Your instructions
Copy all the lines below without altering anything.

Entries taken from a collection
##############################

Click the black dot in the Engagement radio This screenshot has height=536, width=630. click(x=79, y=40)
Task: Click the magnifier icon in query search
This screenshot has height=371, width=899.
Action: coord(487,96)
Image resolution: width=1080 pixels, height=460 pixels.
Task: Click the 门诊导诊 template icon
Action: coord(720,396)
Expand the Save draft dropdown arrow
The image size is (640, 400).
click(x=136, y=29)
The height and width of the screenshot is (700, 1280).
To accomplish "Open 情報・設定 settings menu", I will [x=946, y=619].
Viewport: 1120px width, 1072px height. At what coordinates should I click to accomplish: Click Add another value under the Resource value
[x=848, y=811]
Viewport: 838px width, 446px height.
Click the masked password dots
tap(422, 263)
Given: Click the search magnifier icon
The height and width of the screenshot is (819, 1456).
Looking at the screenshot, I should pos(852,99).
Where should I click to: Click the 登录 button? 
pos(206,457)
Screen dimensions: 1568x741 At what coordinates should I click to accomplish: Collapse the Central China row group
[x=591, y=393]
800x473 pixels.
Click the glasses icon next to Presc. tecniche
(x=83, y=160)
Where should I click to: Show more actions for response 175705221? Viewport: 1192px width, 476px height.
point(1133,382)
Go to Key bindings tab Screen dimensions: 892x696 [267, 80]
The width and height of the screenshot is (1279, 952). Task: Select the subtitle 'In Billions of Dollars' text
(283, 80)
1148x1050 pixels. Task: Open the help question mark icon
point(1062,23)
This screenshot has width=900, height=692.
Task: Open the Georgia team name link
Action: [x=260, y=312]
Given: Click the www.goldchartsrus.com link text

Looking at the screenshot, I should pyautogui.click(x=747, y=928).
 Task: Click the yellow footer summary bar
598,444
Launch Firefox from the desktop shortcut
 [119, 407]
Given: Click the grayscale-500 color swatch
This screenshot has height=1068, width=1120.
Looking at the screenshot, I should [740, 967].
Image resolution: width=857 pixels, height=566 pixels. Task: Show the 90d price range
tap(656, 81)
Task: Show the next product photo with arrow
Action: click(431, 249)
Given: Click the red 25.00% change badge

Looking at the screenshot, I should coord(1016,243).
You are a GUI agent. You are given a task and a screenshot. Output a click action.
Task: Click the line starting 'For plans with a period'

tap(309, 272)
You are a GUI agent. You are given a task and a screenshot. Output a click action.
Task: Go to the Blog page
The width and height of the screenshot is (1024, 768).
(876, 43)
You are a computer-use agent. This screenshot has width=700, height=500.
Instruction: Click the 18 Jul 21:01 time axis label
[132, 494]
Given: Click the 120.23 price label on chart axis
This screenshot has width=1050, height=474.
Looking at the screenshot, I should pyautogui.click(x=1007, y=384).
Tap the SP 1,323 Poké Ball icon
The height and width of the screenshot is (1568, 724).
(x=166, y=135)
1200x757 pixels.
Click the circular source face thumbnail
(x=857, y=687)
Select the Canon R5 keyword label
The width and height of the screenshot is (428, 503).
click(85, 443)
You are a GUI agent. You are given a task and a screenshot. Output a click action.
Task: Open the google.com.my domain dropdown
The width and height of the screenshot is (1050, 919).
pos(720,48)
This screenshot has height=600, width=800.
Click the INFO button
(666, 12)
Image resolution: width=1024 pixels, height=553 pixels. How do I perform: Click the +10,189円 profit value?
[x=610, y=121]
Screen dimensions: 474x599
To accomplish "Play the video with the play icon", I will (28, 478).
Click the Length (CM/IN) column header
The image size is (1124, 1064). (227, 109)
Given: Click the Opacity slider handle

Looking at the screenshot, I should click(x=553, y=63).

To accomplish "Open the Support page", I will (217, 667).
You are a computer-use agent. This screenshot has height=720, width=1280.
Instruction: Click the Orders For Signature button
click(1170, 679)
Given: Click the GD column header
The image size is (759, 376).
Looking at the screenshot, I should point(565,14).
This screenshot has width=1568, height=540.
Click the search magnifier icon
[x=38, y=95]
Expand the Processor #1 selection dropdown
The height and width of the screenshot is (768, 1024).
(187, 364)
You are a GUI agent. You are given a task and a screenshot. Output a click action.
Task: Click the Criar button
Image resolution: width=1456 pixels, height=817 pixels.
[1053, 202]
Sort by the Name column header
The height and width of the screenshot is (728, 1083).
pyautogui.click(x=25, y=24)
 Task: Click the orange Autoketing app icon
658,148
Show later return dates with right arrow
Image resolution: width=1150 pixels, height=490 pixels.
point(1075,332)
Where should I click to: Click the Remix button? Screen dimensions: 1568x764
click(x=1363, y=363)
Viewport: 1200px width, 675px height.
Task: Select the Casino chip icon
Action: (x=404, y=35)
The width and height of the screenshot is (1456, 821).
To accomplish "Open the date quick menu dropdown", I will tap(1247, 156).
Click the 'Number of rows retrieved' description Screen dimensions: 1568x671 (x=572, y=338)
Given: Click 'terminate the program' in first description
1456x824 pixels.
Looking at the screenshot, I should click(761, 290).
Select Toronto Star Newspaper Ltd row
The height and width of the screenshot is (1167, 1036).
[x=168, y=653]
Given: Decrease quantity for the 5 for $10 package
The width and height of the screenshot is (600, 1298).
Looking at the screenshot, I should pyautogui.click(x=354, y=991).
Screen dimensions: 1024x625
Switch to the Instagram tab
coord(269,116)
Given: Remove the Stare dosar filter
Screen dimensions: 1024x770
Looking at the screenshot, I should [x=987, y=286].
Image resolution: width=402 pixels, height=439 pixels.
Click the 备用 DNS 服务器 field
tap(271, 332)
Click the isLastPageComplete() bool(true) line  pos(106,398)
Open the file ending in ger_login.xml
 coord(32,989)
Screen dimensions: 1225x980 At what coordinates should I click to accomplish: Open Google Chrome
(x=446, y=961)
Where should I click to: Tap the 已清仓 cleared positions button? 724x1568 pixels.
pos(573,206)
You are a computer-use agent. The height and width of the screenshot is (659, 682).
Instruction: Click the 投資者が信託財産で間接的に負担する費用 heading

##############################

Response to the task
Click the black dot in the Engagement radio This screenshot has height=536, width=630. click(x=79, y=40)
Task: Click the magnifier icon in query search
This screenshot has height=371, width=899.
Action: coord(487,96)
Image resolution: width=1080 pixels, height=460 pixels.
Task: Click the 门诊导诊 template icon
Action: coord(720,396)
Expand the Save draft dropdown arrow
The image size is (640, 400).
click(x=136, y=29)
The height and width of the screenshot is (700, 1280).
To accomplish "Open 情報・設定 settings menu", I will [x=946, y=619].
Viewport: 1120px width, 1072px height. At what coordinates should I click to accomplish: Click Add another value under the Resource value
[x=848, y=811]
Viewport: 838px width, 446px height.
Click the masked password dots
tap(422, 263)
Given: Click the search magnifier icon
The height and width of the screenshot is (819, 1456).
Looking at the screenshot, I should pos(852,99).
Where should I click to: Click the 登录 button? 
pos(206,457)
Screen dimensions: 1568x741 At what coordinates should I click to accomplish: Collapse the Central China row group
[x=591, y=393]
800x473 pixels.
Click the glasses icon next to Presc. tecniche
(x=83, y=160)
Where should I click to: Show more actions for response 175705221? Viewport: 1192px width, 476px height.
point(1133,382)
Go to Key bindings tab Screen dimensions: 892x696 [267, 80]
The width and height of the screenshot is (1279, 952). Task: Select the subtitle 'In Billions of Dollars' text
(283, 80)
1148x1050 pixels. Task: Open the help question mark icon
point(1062,23)
This screenshot has width=900, height=692.
Task: Open the Georgia team name link
Action: [x=260, y=312]
Given: Click the www.goldchartsrus.com link text

Looking at the screenshot, I should pyautogui.click(x=747, y=928).
 Task: Click the yellow footer summary bar
598,444
Launch Firefox from the desktop shortcut
 [119, 407]
Given: Click the grayscale-500 color swatch
This screenshot has height=1068, width=1120.
Looking at the screenshot, I should [740, 967].
Image resolution: width=857 pixels, height=566 pixels. Task: Show the 90d price range
tap(656, 81)
Task: Show the next product photo with arrow
Action: click(431, 249)
Given: Click the red 25.00% change badge

Looking at the screenshot, I should coord(1016,243).
You are a GUI agent. You are given a task and a screenshot. Output a click action.
Task: Click the line starting 'For plans with a period'

tap(309, 272)
You are a GUI agent. You are given a task and a screenshot. Output a click action.
Task: Go to the Blog page
The width and height of the screenshot is (1024, 768).
(876, 43)
You are a computer-use agent. This screenshot has width=700, height=500.
Instruction: Click the 18 Jul 21:01 time axis label
[132, 494]
Given: Click the 120.23 price label on chart axis
This screenshot has width=1050, height=474.
Looking at the screenshot, I should pyautogui.click(x=1007, y=384).
Tap the SP 1,323 Poké Ball icon
The height and width of the screenshot is (1568, 724).
(x=166, y=135)
1200x757 pixels.
Click the circular source face thumbnail
(x=857, y=687)
Select the Canon R5 keyword label
The width and height of the screenshot is (428, 503).
click(85, 443)
You are a GUI agent. You are given a task and a screenshot. Output a click action.
Task: Open the google.com.my domain dropdown
The width and height of the screenshot is (1050, 919).
pos(720,48)
This screenshot has height=600, width=800.
Click the INFO button
(666, 12)
Image resolution: width=1024 pixels, height=553 pixels. How do I perform: Click the +10,189円 profit value?
[x=610, y=121]
Screen dimensions: 474x599
To accomplish "Play the video with the play icon", I will (28, 478).
Click the Length (CM/IN) column header
The image size is (1124, 1064). (227, 109)
Given: Click the Opacity slider handle

Looking at the screenshot, I should click(x=553, y=63).

To accomplish "Open the Support page", I will (217, 667).
You are a computer-use agent. This screenshot has height=720, width=1280.
Instruction: Click the Orders For Signature button
click(1170, 679)
Given: Click the GD column header
The image size is (759, 376).
Looking at the screenshot, I should point(565,14).
This screenshot has width=1568, height=540.
Click the search magnifier icon
[x=38, y=95]
Expand the Processor #1 selection dropdown
The height and width of the screenshot is (768, 1024).
(187, 364)
You are a GUI agent. You are given a task and a screenshot. Output a click action.
Task: Click the Criar button
Image resolution: width=1456 pixels, height=817 pixels.
[1053, 202]
Sort by the Name column header
The height and width of the screenshot is (728, 1083).
pyautogui.click(x=25, y=24)
 Task: Click the orange Autoketing app icon
658,148
Show later return dates with right arrow
Image resolution: width=1150 pixels, height=490 pixels.
point(1075,332)
Where should I click to: Click the Remix button? Screen dimensions: 1568x764
click(x=1363, y=363)
Viewport: 1200px width, 675px height.
Task: Select the Casino chip icon
Action: (x=404, y=35)
The width and height of the screenshot is (1456, 821).
To accomplish "Open the date quick menu dropdown", I will tap(1247, 156).
Click the 'Number of rows retrieved' description Screen dimensions: 1568x671 (x=572, y=338)
Given: Click 'terminate the program' in first description
1456x824 pixels.
Looking at the screenshot, I should click(761, 290).
Select Toronto Star Newspaper Ltd row
The height and width of the screenshot is (1167, 1036).
[x=168, y=653]
Given: Decrease quantity for the 5 for $10 package
The width and height of the screenshot is (600, 1298).
Looking at the screenshot, I should pyautogui.click(x=354, y=991).
Screen dimensions: 1024x625
Switch to the Instagram tab
coord(269,116)
Given: Remove the Stare dosar filter
Screen dimensions: 1024x770
Looking at the screenshot, I should [x=987, y=286].
Image resolution: width=402 pixels, height=439 pixels.
Click the 备用 DNS 服务器 field
tap(271, 332)
Click the isLastPageComplete() bool(true) line  pos(106,398)
Open the file ending in ger_login.xml
 coord(32,989)
Screen dimensions: 1225x980 At what coordinates should I click to accomplish: Open Google Chrome
(x=446, y=961)
Where should I click to: Tap the 已清仓 cleared positions button? 724x1568 pixels.
pos(573,206)
You are a computer-use agent. The height and width of the screenshot is (659, 682).
Instruction: Click the 投資者が信託財産で間接的に負担する費用 heading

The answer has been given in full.